Zombie services: Apple Pay surprisingly not dead
It must be Thursday because it’s time once again to report on another Apple killer that has not, in fact, killed the Apple thing it was designed to kill.
OK, there isn’t one every Thursday but certainly a lot of Thursdays.
This is normally where the Macalope feigns surprise and then links to a bunch of chuckle factories who said CurrentC would reign supreme and then pretends there’s no way they could have been wrong, blah-blah-blah, sarcasm. But you can’t go to that well every time. First of all, it’s guarded by a cerberus. Second, you only get one free use every quarter. And you have to show a recent public utility statement to prove you live in the Sarcastic Well zone.
The cerberus is actually just there to check that you meet the residency requirement.
The joke is that it’s a literal well, that’s what the joke is. The Macalope can’t stress that enough. There’s a bucket and a winch and everything. Real well.
The fact that people insisted back in 2014 that CurrentC would beat Apple Pay is a completely different joke. Still somewhat funny, though, as it was painfully obvious that QR codes were not going to provide a delightful user experience. We’re mostly just lucky it never got off the ground enough for it to get hacked and have customers' bank account information compromised.
Writing for IT World in 2014, Matthew Mombrea predicted that CurrentC would “beat out Apple Pay in the end".

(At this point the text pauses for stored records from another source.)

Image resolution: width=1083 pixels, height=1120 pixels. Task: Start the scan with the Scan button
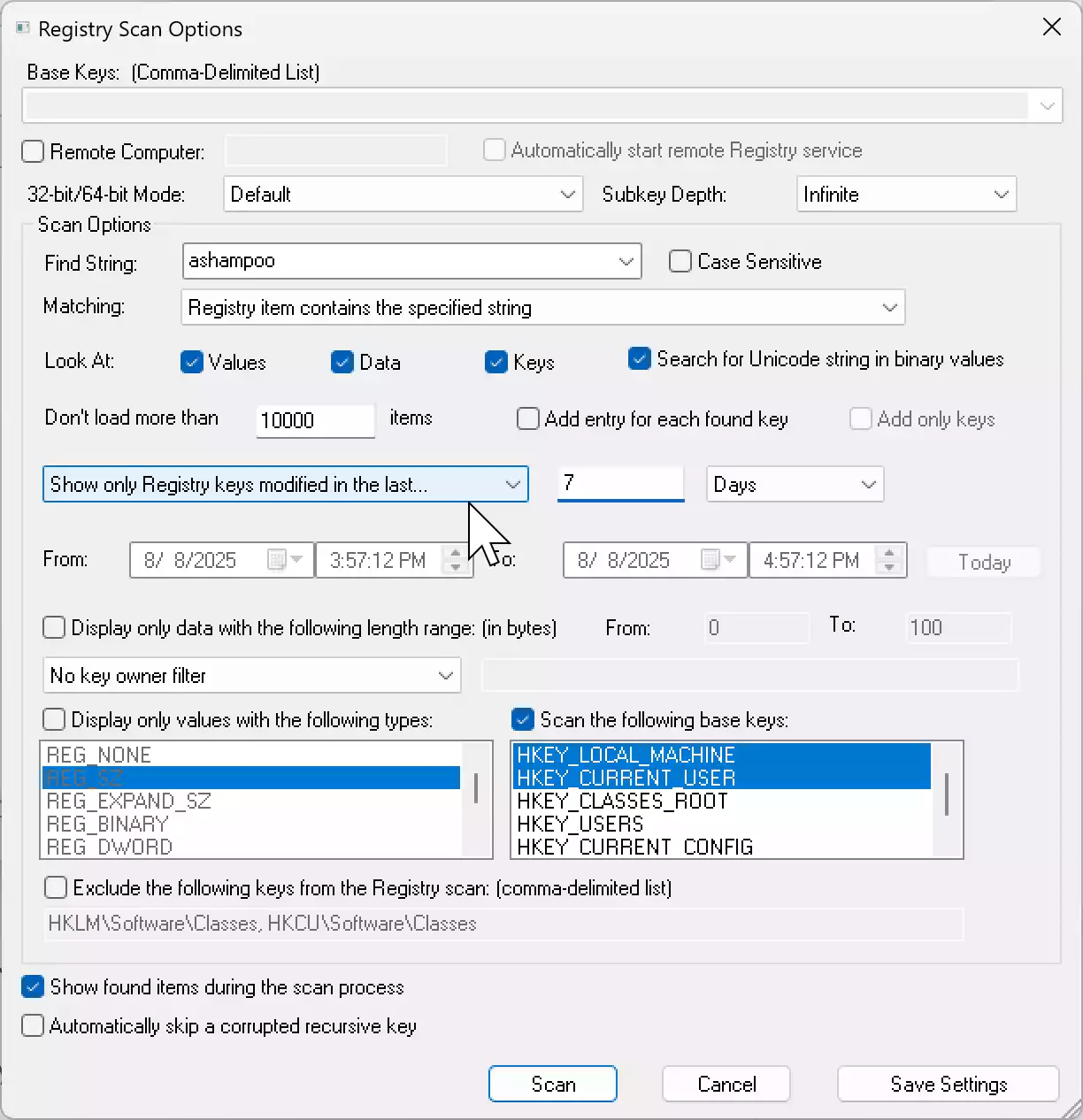point(552,1084)
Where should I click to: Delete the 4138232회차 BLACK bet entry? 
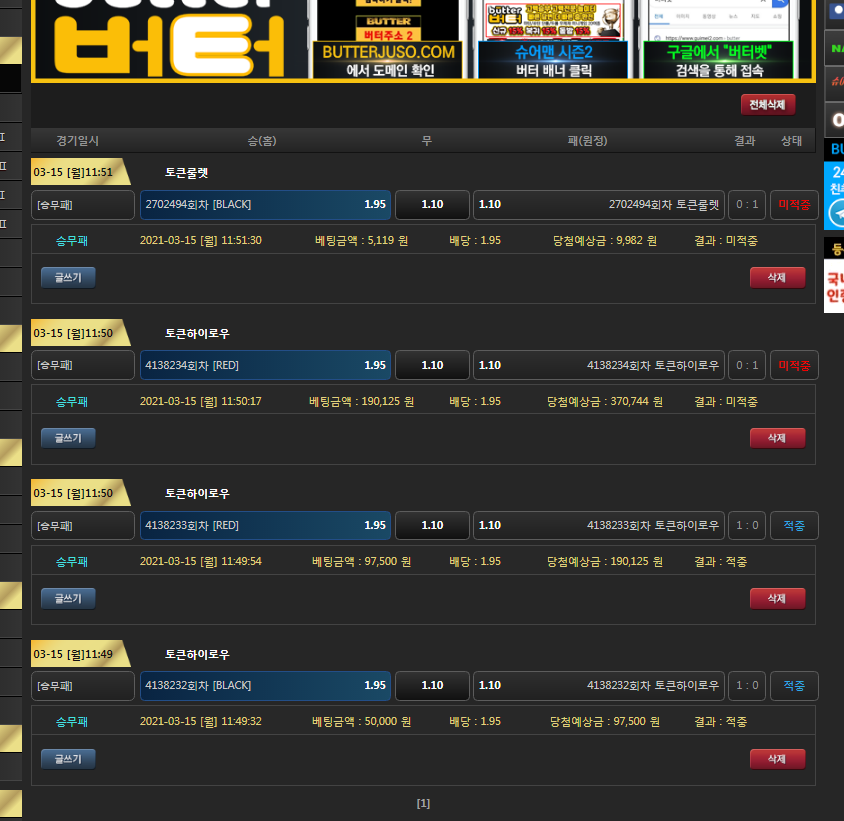click(x=776, y=759)
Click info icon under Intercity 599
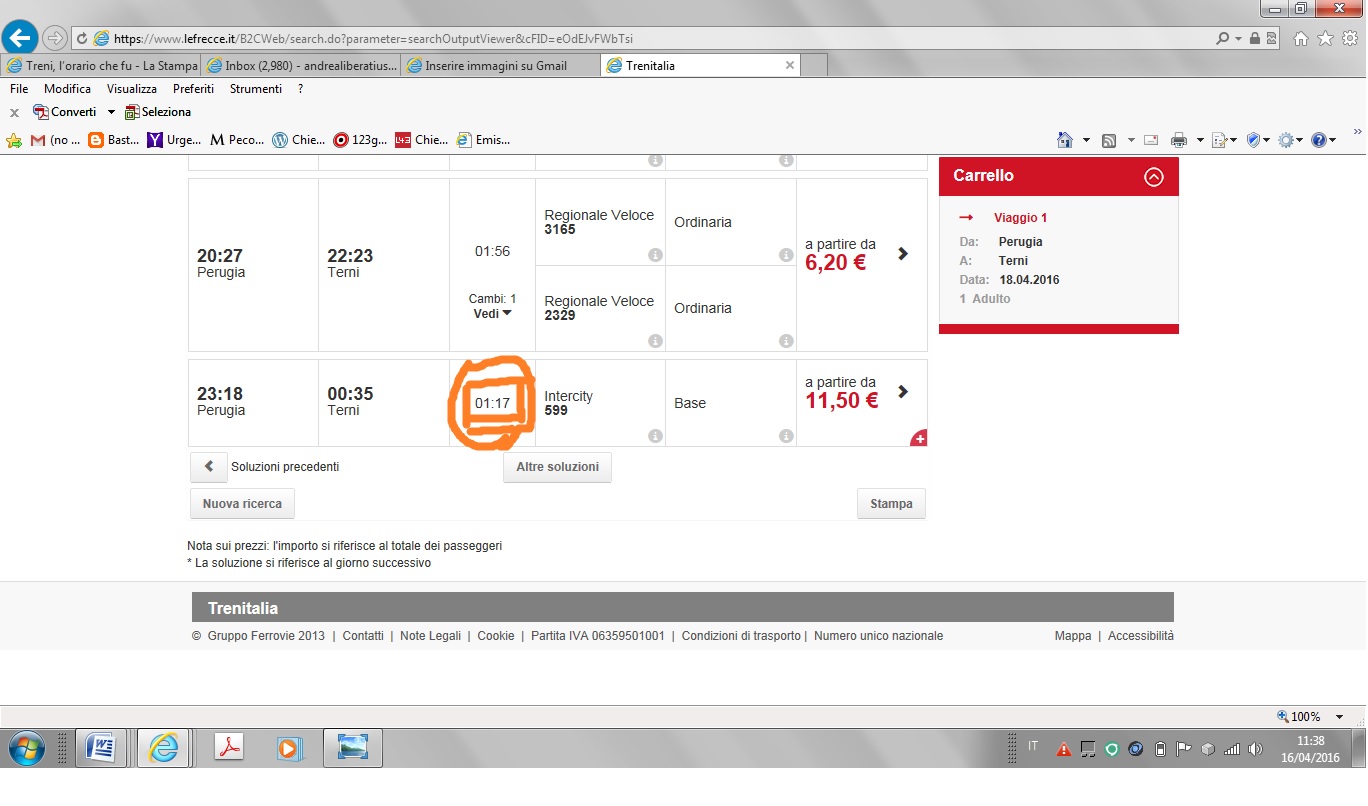This screenshot has height=806, width=1368. point(655,436)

What it boils down to is the fact that one technology is designed for the users (Apple) and the other is designed for the merchants (CurrentC). Normally I’d say that the product with the most user appeal will win but the power and size behind the CurrentC group is too big to ignore.
Too Big To Ignore, the sequel to Too Big To Fail. Opening the same weekend was a comedy about how little Apple was powerless against the might of the likes of CVS. Please make up your own hilarious title.
If you can’t use Apple Pay almost everywhere, it’s doomed.
This was when you basically couldn’t use CurrentC anywhere. Which, a year and a half later, appears will be the case for the rest of time.
About the same time as Mombrea wrote his love note to CurrentC, Will Hernandez at Mobile Payments Today thought:
…CurrentC has a better chance than Apple Pay to change consumer behavior because it will dangle incentives and rewards as the carrot to use the mobile wallet.
Or, well, it might have if it ever got off the ground.
Pundits downplay the lack of a rewards system tied to Apple Pay, but every feature helps when you're trying to change behavior.
Yeah, and a positive user experience and superior security are features.
CurrentC had very few advantages going into this war. That was pretty obvious back in October of 2014. Ultimately, it didn’t even show up for the battle that Apple Pay was already waging. Predictions are often very hard, but this one was kind of easy.